IMPORTANT INFORMATION, INCLUDING NOTICE REQUIRED BY THE INFORMATION PRACTICES ACT

All personal information collected by CDSS is protected by the Information Practices Act of 1977. In addition, information made or kept by CDSS or the DHCS in connection with the Medi-Cal program is protected by California Welfare & Institutions Code, Section 14100.2; and Title 42, United States Code (USC), Section 1396a(a)(7). Information is retained by CDSS in adherence to retention schedules prescribed by the department.

CDSS is authorized to collect the information, acting under an agreement with the DHCS, on this form under Section 14011 of the California Welfare and Institutions Code and regulations in Title 22, California Code of Regulations (CCR). The information on this form is needed to make a decision on the named applicant or beneficiary’s application for, or continued eligibility for, Medi-Cal based on disability. While giving us the information on this form is voluntary, failure to provide all or part of the requested information could prevent an accurate or timely decision on the named applicant’s application or on the continuation of benefits.
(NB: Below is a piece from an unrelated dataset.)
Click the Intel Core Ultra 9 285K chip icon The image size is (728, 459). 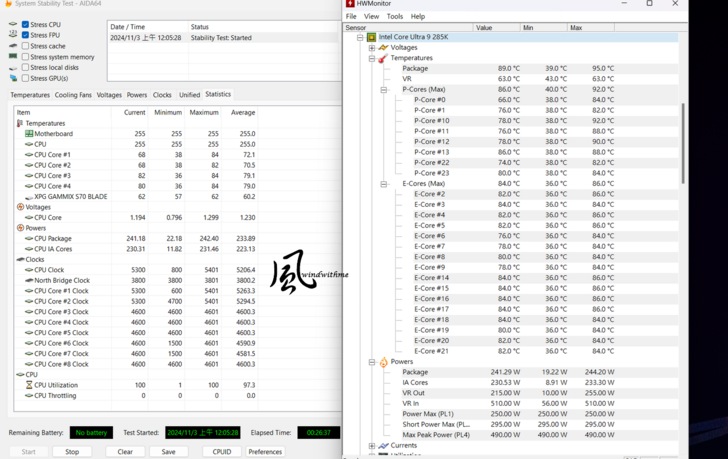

Although the information obtained with this form is not typically used for any purpose other than making a determination of the applicant’s disability status, such information may be disclosed by CDSS or DHCS for reasons related to the administration of the Medi-Cal Program, such as, but not necessarily limited to: (1) to enable a third party or agency to assist CDSS or DHCS in establishing rights to Medi-Cal benefits, (2) to facilitate statistical research, audit activities and fraud and abuse investigations/programs necessary to assure the integrity and improvement of the Medi-Cal Program, and (3) in administrative and related legal proceedings involving your appeal of a decision of the Medi-Cal Program. An individual has a right to access records containing his/her personal information that are maintained by CDSS. The official responsible for maintaining the information is the Deputy Director of the Disability Determination Service Division, 744 P Street, Sacramento, CA, 95814, (916) 657-2265.

ATTENTION APPLICANTS/RECIPIENTS FOR CASH ASSISTANCE PROGRAM FOR AGED, BLIND OR DISABLED

IMMIGRANTS (CAPI)

In CAPI cases, in addition to the protection afforded to personal records by the Information Practices Act, as discussed above, the documents and information collected based on this authorization are subject to the protection accorded by Welfare and Institutions Code, Section 10850, et. seq., but not that provided by Welfare and Institutions Code, Section 14100.2 or other provisions applicable to the Medi-Cal Program. In general, Section 10850 forbids disclosure of lists of recipients on nonmedical public social services such as CAPI, or other identifying information or personal information for any purpose not connected with the administration of CAPI. The law authorizes the use of the records in connection with investigation, auditing, and in administrative, civil and criminal proceedings connected with CAPI program administration. The law also authorizes the sharing of such information with other public agencies for the purposes of determining eligibility for and other purposes connected with the administration of public social services, and with school officials for the purposes of administering federally assisted programs providing cash assistance or in-kind services directly to individuals based on need. Also, the law authorizes disclosure of information for research purposes, provided that information identifying the person who the records are about, is removed from the records. There is also the possibility of disclosure pursuant to an order of a court of competent jurisdiction. In reality, however, the kinds of records actually collected for the CAPI program based on this authorization are likely to be used exclusively for determining disability, except where a court orders disclosure for other purposes.